Indicates a significant (p<0.05) Rao-Scott Chi-Square value.
Adolescents with low mobility were 26% [unadjusted OR = 1.26; 95% CI: 1.20, 1.41] and adolescents with residential instability were 81% [unadjusted OR = 1.81; 95% CI: 1.49, 2.21] more likely to use prescription drugs for non-medical purposes than their non-mobile counterparts (Table 2). This association persists after controlling for socio-demographic and social-ecological factors. When controlling for socio-demographic factors only, the odds of NMUPD among low-mobile and residentially unstable adolescents were 32% and 94% greater, respectively, than the odds of NMUPD among non-mobile adolescents. When controlling for social-ecological factors via a four step modeling process, the association again persists but is attenuated with odds ratios ranging from 1.32 (controlling for socio-demographic and intrapersonal-level factors) to 1.16 (controlling for socio-demographic, intrapersonal-, interpersonal-, and community-level factors) for adolescents with low mobility; in contrast, residentially unstable adolescents had attenuated odds ratios ranging from 1.94 to 1.25. After controlling for all social-ecological factors, low-mobile adolescents were 16% [OR = 1.16; 95% CI: 1.01, 1.33] and residentially unstable adolescents were 25% [OR = 1.25; 95% CI: 1.00, 1.56] more likely to use prescription drugs for non-medical purposes than their non-mobile counterparts.
Table 2.
Model 2b | Model 2c | Model 3d | Model 4e | ||
---|---|---|---|---|---|
OR (95% CI) | aOR (95% CI) | aOR (95% CI) | aOR (95% CI) | aOR (95% CI) | |
Moves in Previous Five Years | |||||
1 – 2 versus 0 | 1.26 (1.20, 1.41) | 1.32 (1.17, 1.50) | 1.18 (1.04, 1.35) | 1.16 (1.01, 1.34) | 1.16 (1.01, 1.33) |
≥ 3 versus 0 | 1.81 (1.49, 2.21) | 1.94 (1.57, 2.39) | 1.35 (1.09, 1.68) | 1.27 (1.02, 1.60) | 1.25 (1.00, 1.56) |
NSDUH: National Study on Drug Use and Health; n: Number of participants; OR: unadjusted odds ratio; aOR: adjusted odds ratio; CI: confidence interval
Respondents were classified based on 0 moves (non-mobile), 1–2 moves (low mobility), and ≥3 moves (residential instability).

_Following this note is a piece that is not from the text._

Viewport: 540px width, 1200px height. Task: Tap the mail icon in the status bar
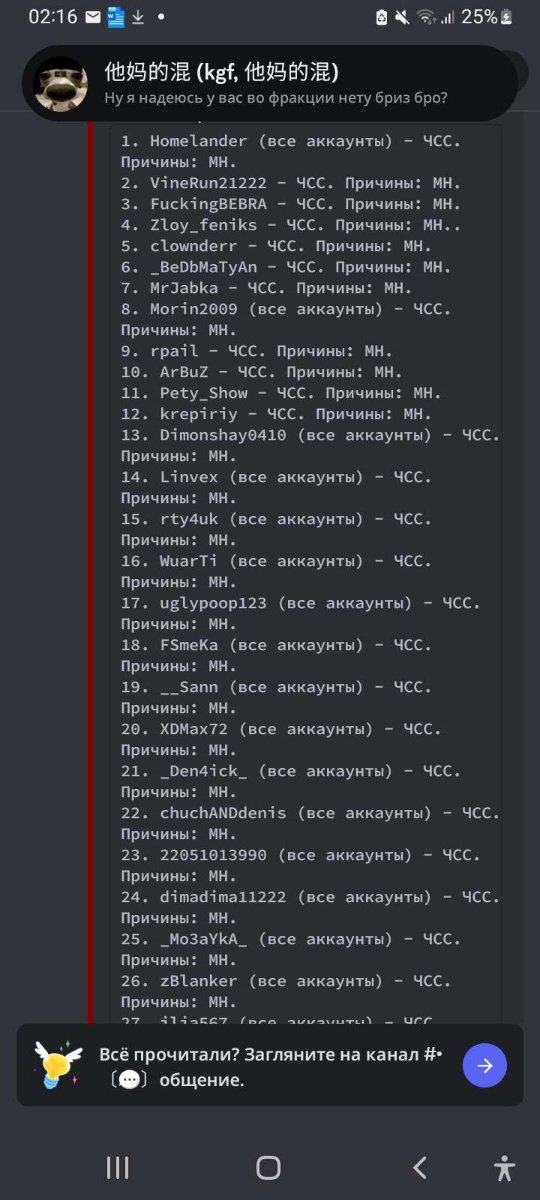(x=93, y=17)
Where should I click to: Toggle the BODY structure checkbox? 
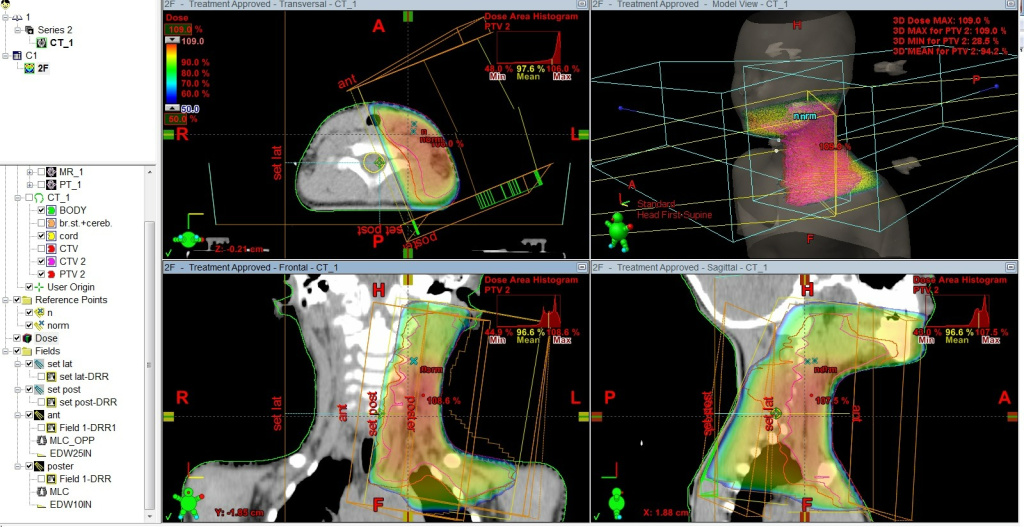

Model 1 adjusts for race, sex, age, and financial assistance.
Model 2 adjusts for Model 1 covariates + perceived overall health, bonding to school, sensation seeking behavior, average grades, delinquent behavior, and other drug use.
Model 3 adjusts for Model 2 covariates + parental monitoring, parental disproval of drug use, peer drug use, and peer disapproval of drug use.
Model 4 adjusts for Model 3 covariates + availability of drugs and school norms against drug use.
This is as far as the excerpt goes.